Have you noticed that whenever you do things haphazardly, it usually doesn’t turn out well? That’s why creating better money habits is so important to building the life you want.
Habits possess the power to transform your life, so applying good habits can improve your financial outlook. Below are some of the top tips for how to develop better money habits!
This post has been written by Kate Underwood, our very talented staff writer!
Oftentimes, we try to make too big of a change, or too many changes, all at once. This causes us to get frustrated and give up quickly.
James Clear’s book Atomic Habits is based on the idea that small, incremental changes that you build into your routines can lead to big improvements over time. For example, doing 1% better every day for a year results in a 3,778% improvement!
Pick an area of your finances where you could do 1% better today. That’s such a small amount, there’s no excuse not to try it!
- Pay an extra $10 a month on your student loans
- Cut back on dining out from 4x/month to 2x/month
- Contribute 1% more to your retirement account
Getting used to a tiny habit is the first step. Then, improve by another 1% every month or every few months. Gradually, you’ll see big gains!
Monitor Your Finances
If you’re not already in the habit of keeping track of your finances, find a great tool to do so right away. Gretchen Rubin, in her book Better Than Before, explains that we “manage what we monitor.”

Element lookup records:
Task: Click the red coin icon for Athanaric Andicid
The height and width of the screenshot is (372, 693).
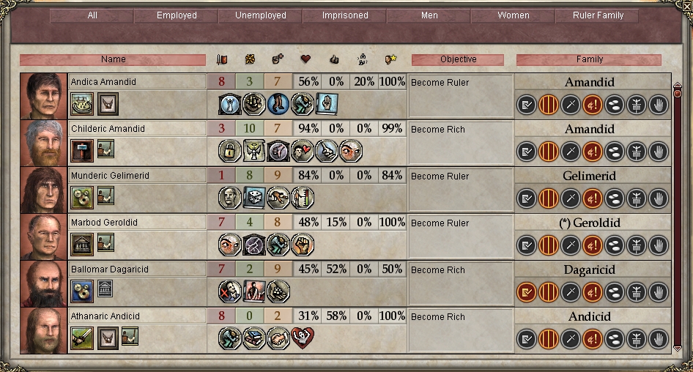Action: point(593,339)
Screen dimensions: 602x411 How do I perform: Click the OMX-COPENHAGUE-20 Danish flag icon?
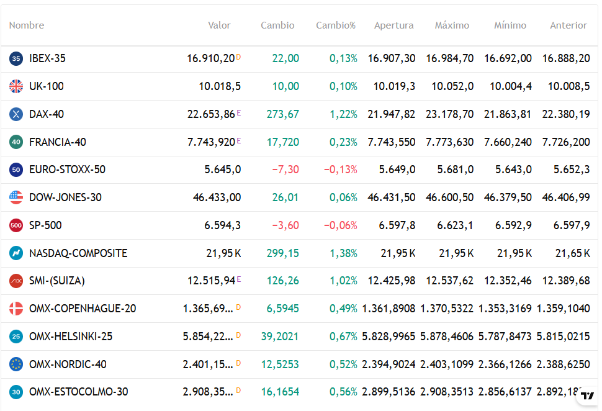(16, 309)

---

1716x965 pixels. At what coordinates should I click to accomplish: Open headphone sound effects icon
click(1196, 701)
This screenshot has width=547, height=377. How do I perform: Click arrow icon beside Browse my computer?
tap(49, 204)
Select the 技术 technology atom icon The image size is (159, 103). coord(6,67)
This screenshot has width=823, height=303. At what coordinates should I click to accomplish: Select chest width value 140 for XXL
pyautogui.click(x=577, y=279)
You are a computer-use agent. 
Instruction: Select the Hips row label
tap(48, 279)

▶ [Short task A] Can you sum up the post on money habits in two sentences?
▶ [Short task B] Will you carry on the post on money habits past its last sentence?

▶ [Written answer A] Better money habits are key to building the life you want, since habits can transform your life and improve your financial outlook. Drawing on the Atomic Habits idea that small incremental changes add up, the post urges readers to start by doing 1% better in one area of their finances and build from there, and to track their finances with a good tool, because, as Gretchen Rubin puts it, we "manage what we monitor."

▶ [Written answer B]
It’s pretty hard to change bad spending habits if you don’t even realize what they are. So get to work on a budget or spending plan. Here’s more about budgeting apps to assist you in this step.
Use your records to help you determine which better money habits you can create. Maybe you notice on your bank statement that you spent way more on restaurant meals than you expected. That tells you where to make changes in the future.
Make Good Habits Easy
A cardinal rule of habit formation is to make it easy to follow good habits, and hard to follow bad habits. Don’t rely on willpower, because all of us experience moments of weakness.
Let’s say you’re paying off credit card debt and you want to make sure you won’t go further into debt during that time.
Here are some strategies people use to avoid using credit cards:
- Cut them up and throw them away!
- Freeze your credit cards (literally, in a block of ice)
- Delete saved card information from online payment portals
Some people succeed best with someone else holding them accountable for their actions.
If you have a spouse, they should play some role in this. Both of you being on board with better money habits will make you more likely to stick with them. My husband and I keep each other accountable — when one of us wants to order take-out, the other usually will step in to remind us of our frugal goals!
You can also find a friend with similar financial goals, or someone you can trust to help you follow through on your improved habits.
- Have a brown-bag lunch partner at work
- Hold spending review meetings with your spouse weekly or monthly
- On a trip, ask a friend to hold your wallet
It’s essential to automate as much of your financial life as possible. The less you have to think about what to do with your money, the more likely you are to make good choices. Good habits should be automatic, not something you debate.
Saving and investing are easy to automate. You can “set it and forget it”. This is a way of making decisions ahead of time for your money, to avoid decision fatigue and poor choices in the moment.
You can set up automatic reminders of financial tasks that need to be done on a semi-regular basis. Todoist, Google Calendar, and other tools can automatically notify you of important deadlines.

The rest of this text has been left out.